Storia e Turismo Port Harcourt
Port Harcourt, a sud est dal golfo di Guinea, ospita un milione di abitanti, ed è una città prettamente commerciale. Appartiene allo Stato di Riviers, e quando furono erette le prime mura di fango, l’intento era quello di creare un porto commerciale di grande potenzialità. Il carbone era la merce più preziosa ed esportata ovunque.
Le abitudini lavorative degli abitanti di Port Harcourt erano livellate su ritmi estenuanti, data la durezza del tipo di commercio che si faceva. C’è oggi stata un’evoluzione dell’attività produttiva, passata dall’estrazione e dal commercio del carbone, all’estrazione e alla diffusione del petrolio.
Il porto è caratterizzato dalla presenza di tanti pozzi petroliferi per l’estrazione del greggio, che semilavorato in loco viene poi esportato via mare. La ricchezza della città è dunque il petrolio, quindi poco si è fatto per favorire il turismo. Non importa allestire baie accoglienti, tantomeno villaggi turistici, perché il greggio paga più di qualunque flusso turistico.

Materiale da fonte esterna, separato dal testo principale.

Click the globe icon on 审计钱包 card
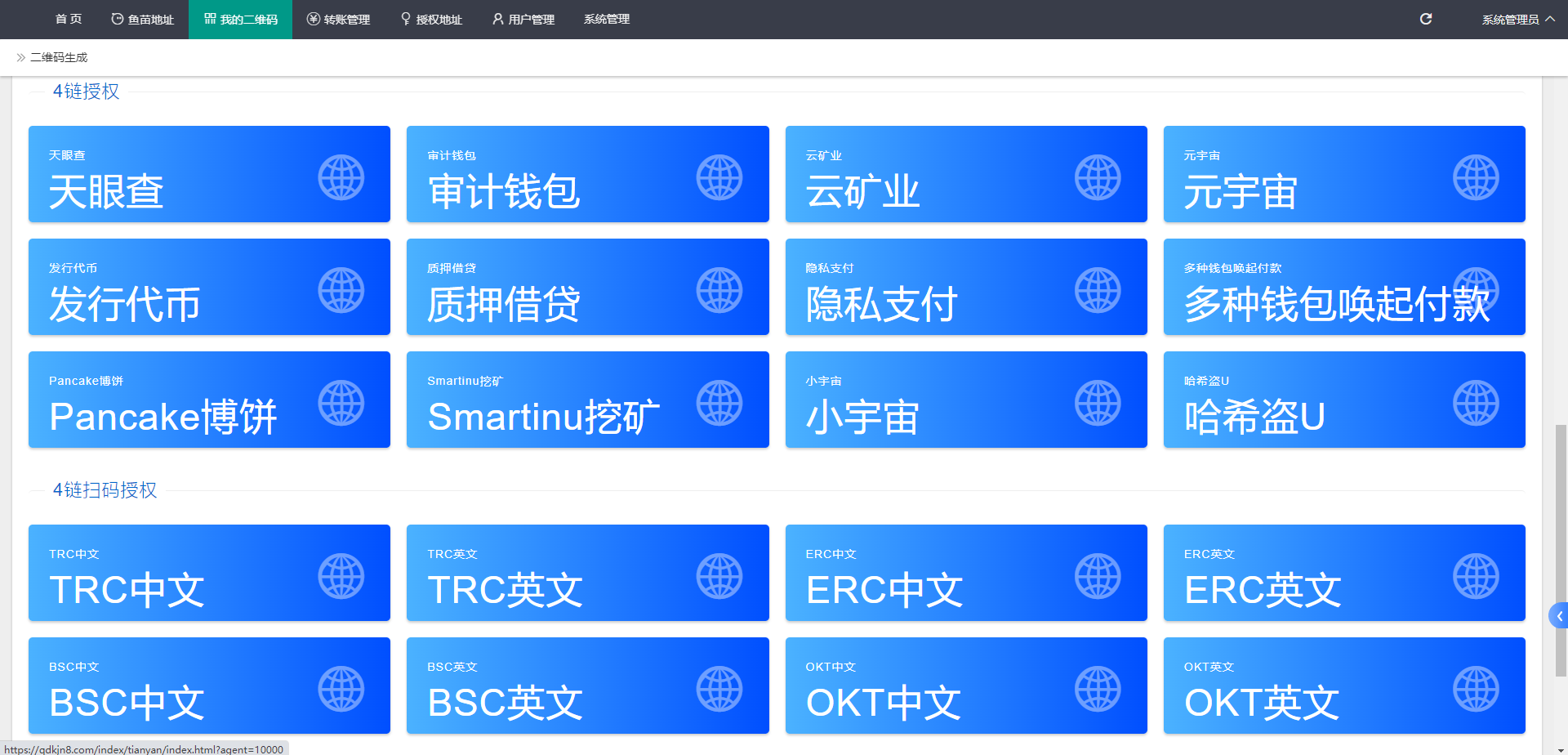The height and width of the screenshot is (755, 1568). tap(719, 177)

Ecco quindi che gli hotels presenti sono di classe
molto alta, dispendiosi e lussuosi per accogliere non
famiglie, ma magnati del petrolio. Il cuore della vita
quotidiana è Azikwe rd, si trovano
pochi mercati e bancarelle, lo stretto indispensabile
per le esigenze quotidiane degli abitanti. Da visitare
non c’è nulla, tranne i negozi del porto
e del centro, lussuosi e molto cari.